Excerpted text section start

Have YOU ever heard of a dead person who could breathe, suck and swallow, who had a beating heart and moving arms and legs, who was warm to the touch who cried ?
Sir Raymond Hoffenburg justified killing such babies by saying "Death is absolutely inevitable among babies born with anencephaly." Unlike the rest of us I suppose.
On the other hand Paul Johnson whose son Jamie was born with anencephaly says "I know that he could feel... He developed a clear personality showing pleasure by smiling, displeasure by becoming agitated; he could even follow you around the room with his eyes."
Again, it's a question of the value we put on human life. Paul Johnson thinks his son Jamie was a human being with a real and individual personality. Sir Raymond Hoffenburg thinks such babies are for all practical purposes already dead.
The infinite value of every human being
The question of human value is at the centre of all pro-life thinking, and it's probably easiest to clarify my views on it by reference to a subject (the complete ignorance of which is one of the many disabilities I have besides spina bifida) - Maths.
I was in the bottom stream for Maths at school and was the despair of my teacher. In fact I got to know her so well because I had to retake Maths O level so many times that she became a great friend of mine and we still keep in touch.
Probably the ONLY concept she really managed to instill into me in all those years was the concept of infinity but I'm very grateful to her for achieving that. I'm sure everyone is acquainted with the concept of infinity (if only because no one could be worse at Maths than I was!).
Infinity is always implicit in itself and it cannot be added to or subtracted from neither can it be multiplied or divided. Infinity cannot be split up so that each infinitely valuable thing has "a bit of infinity." If something or someone has infinite value then two things with infinite value cannot therefore be worth twice as much. There is no such thing as twice infinity. Infinity remains always the same and the most that any individual or group of individuals can be equal to is infinity.

Excerpted text section end
Records shown section start

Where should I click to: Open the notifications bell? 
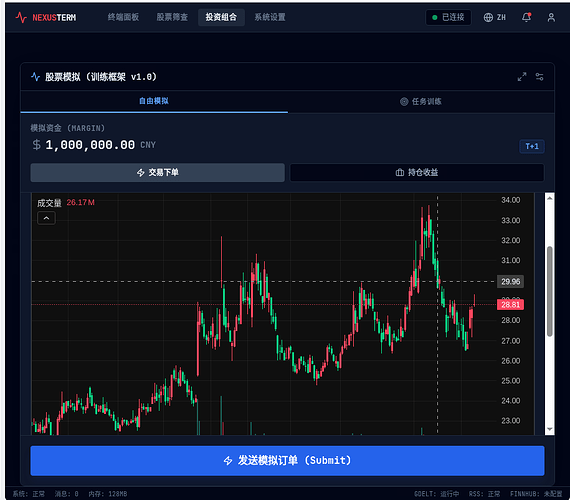tap(526, 17)
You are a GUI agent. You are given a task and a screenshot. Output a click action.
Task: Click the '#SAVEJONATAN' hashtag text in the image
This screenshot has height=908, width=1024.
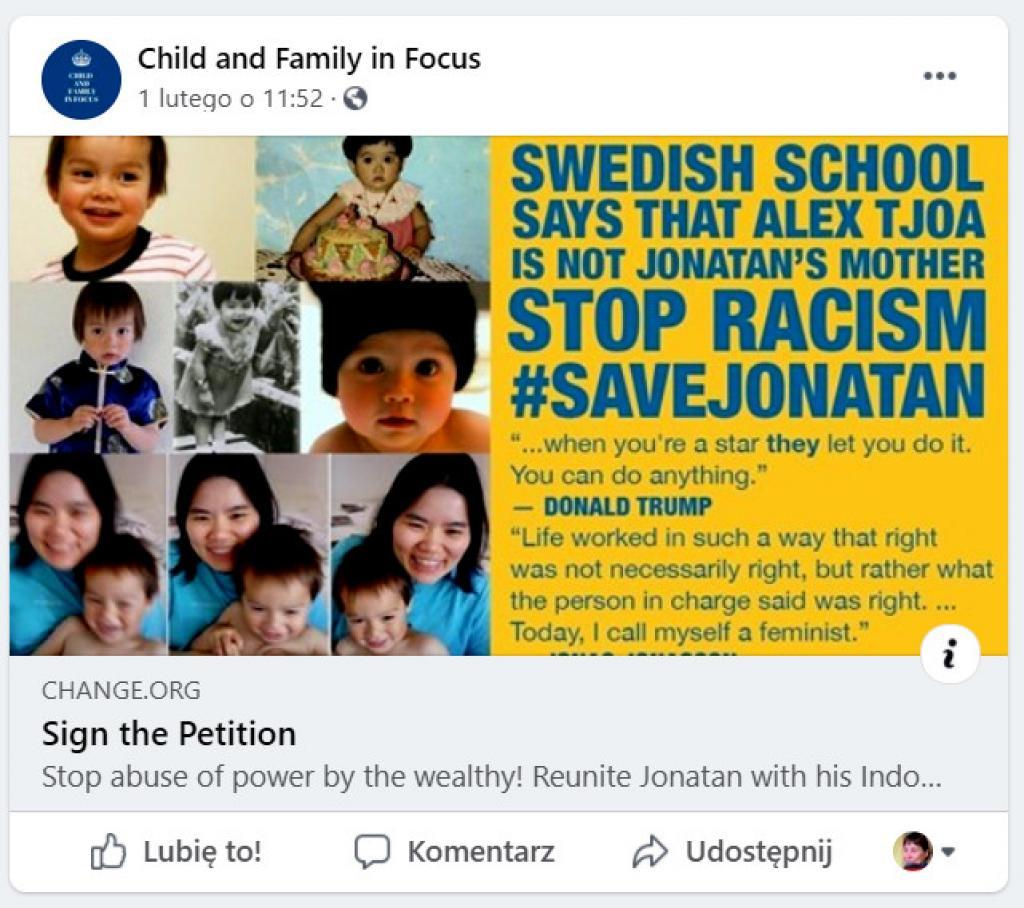click(x=747, y=389)
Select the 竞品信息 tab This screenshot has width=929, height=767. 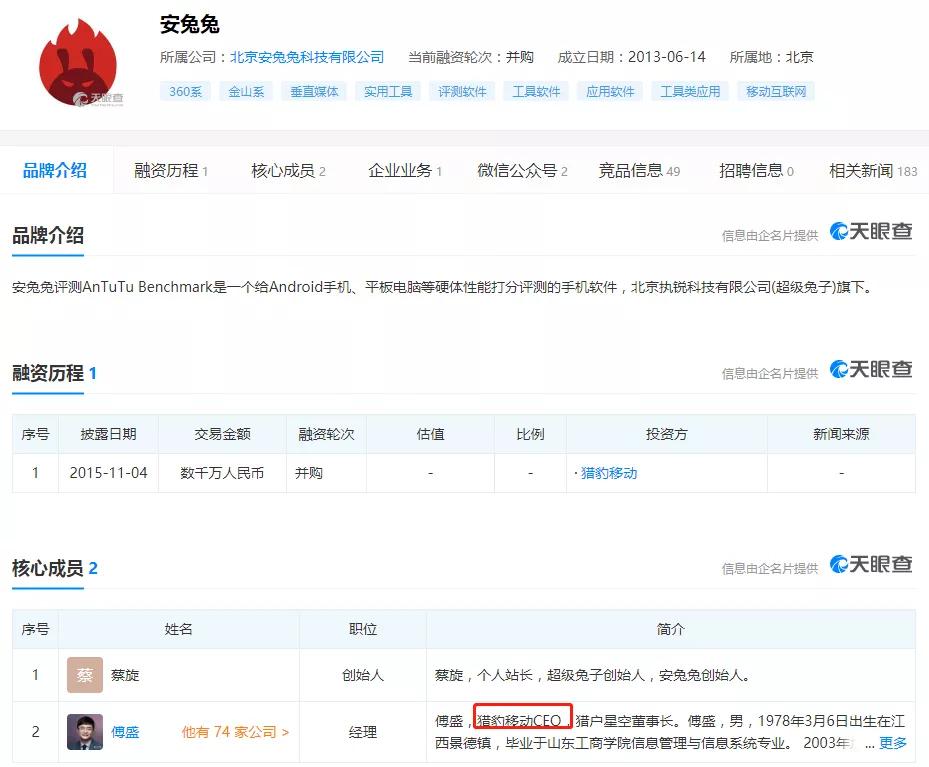coord(632,170)
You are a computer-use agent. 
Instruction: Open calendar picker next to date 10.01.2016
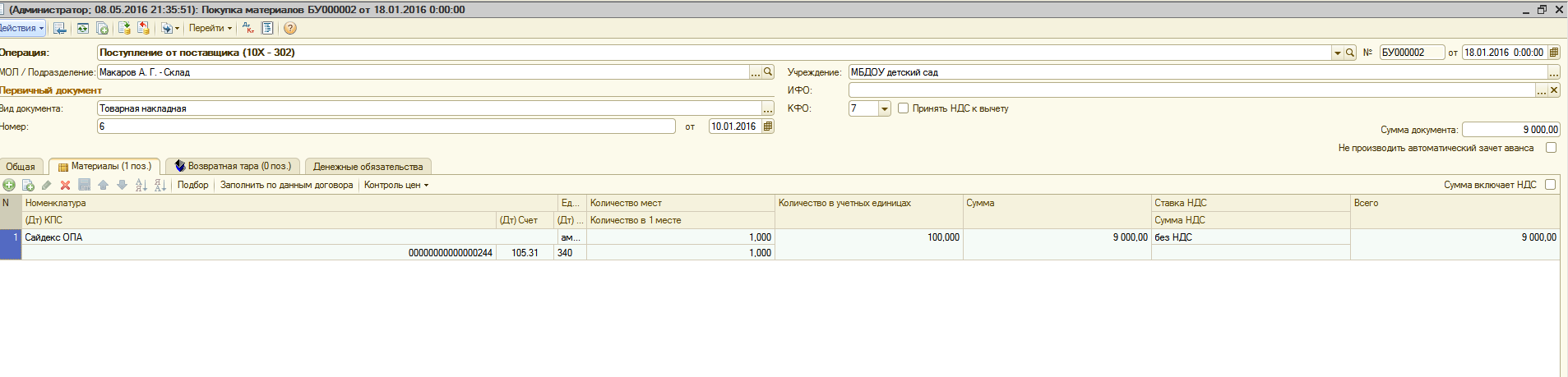pyautogui.click(x=768, y=126)
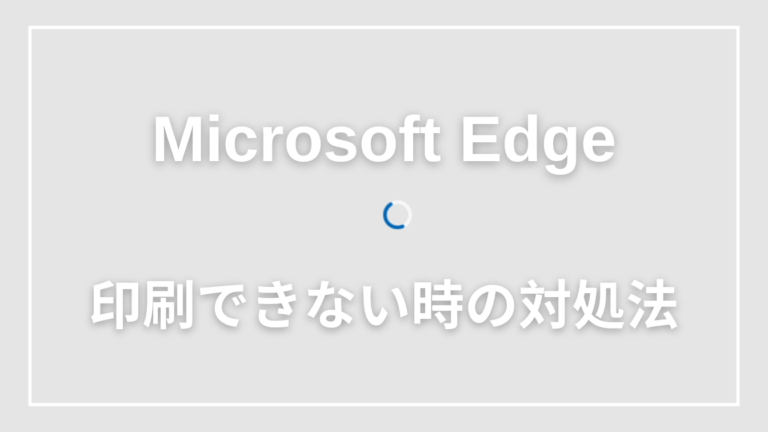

Records shown section end

Exercises to complete:
(A) In the excerpt on human value, what is the only concept the writer's Maths teacher really managed to instill?
(B) Reproduce the passage of the excerpt on human value between "Sir Raymond Hoffenburg justified" and "us I suppose.", inclusive.
Work from the excerpt on human value alone.

Solutions for each task:
(A) The concept of infinity.

(B)
Sir Raymond Hoffenburg justified killing such babies by saying "Death is absolutely inevitable among babies born with anencephaly." Unlike the rest of us I suppose.